**Exercise requirements**
Return the entries from the line containing "Given: Click the Support question mark icon" through the line containing "Looking at the screenshot, I should click(531, 395).", reproducing each line exactly and leaving out the pictures.

**Records for this exercise**
<<<<
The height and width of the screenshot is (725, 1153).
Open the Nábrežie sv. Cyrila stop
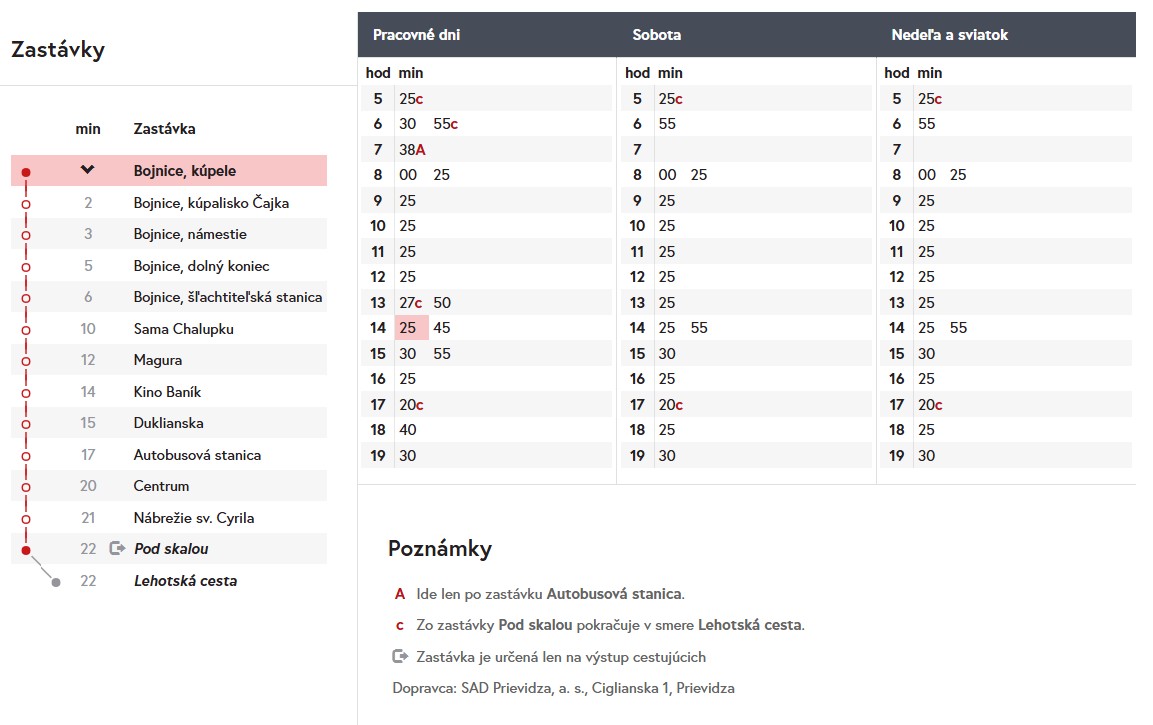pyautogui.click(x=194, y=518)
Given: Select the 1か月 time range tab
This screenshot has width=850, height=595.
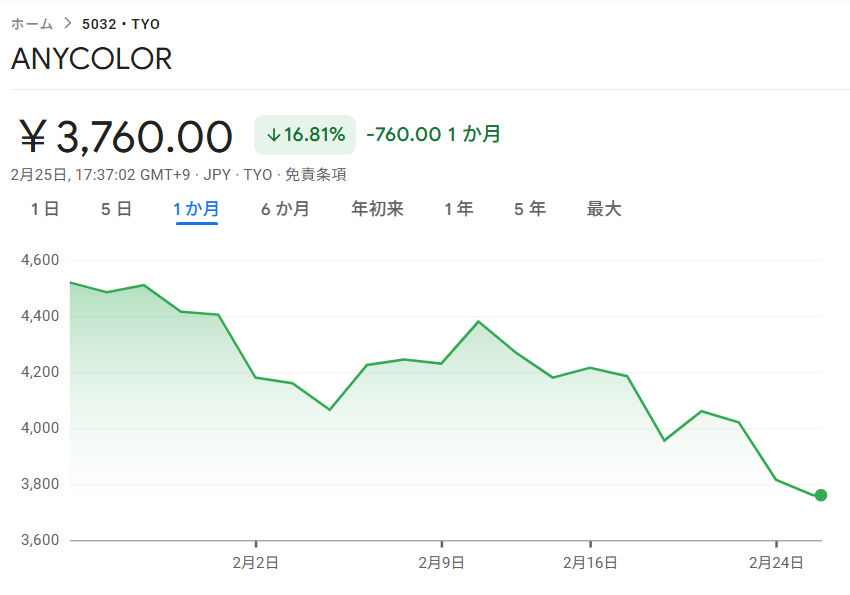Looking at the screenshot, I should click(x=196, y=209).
>>>>
<<<<
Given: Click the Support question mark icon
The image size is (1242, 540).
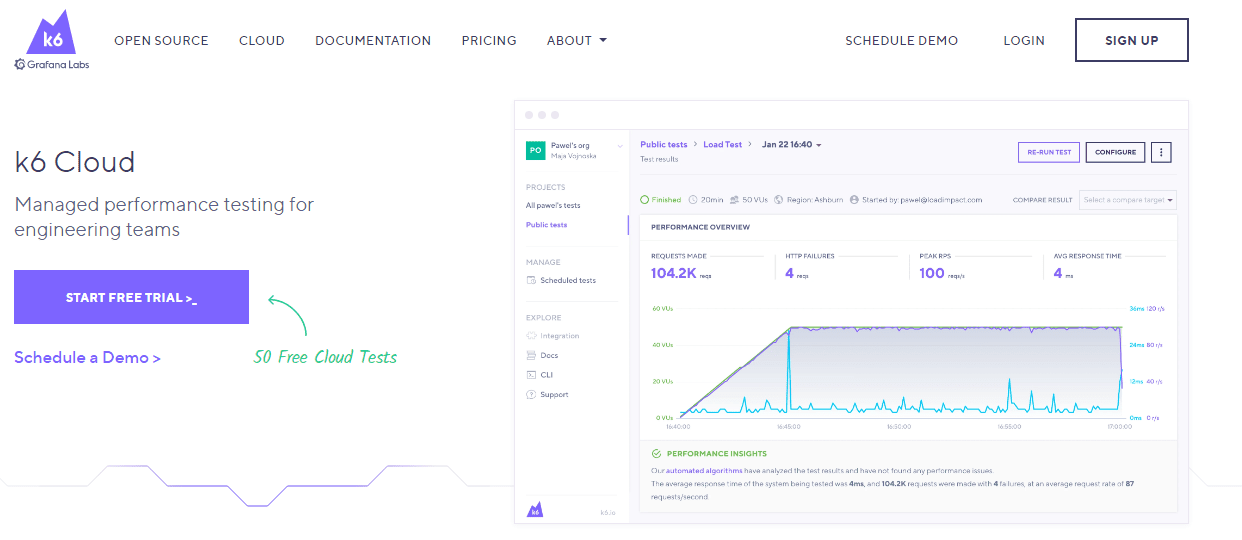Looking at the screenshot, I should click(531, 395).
>>>>
**Solution to this exercise**
Given: Click the Support question mark icon
The image size is (1242, 540).
Looking at the screenshot, I should click(531, 395).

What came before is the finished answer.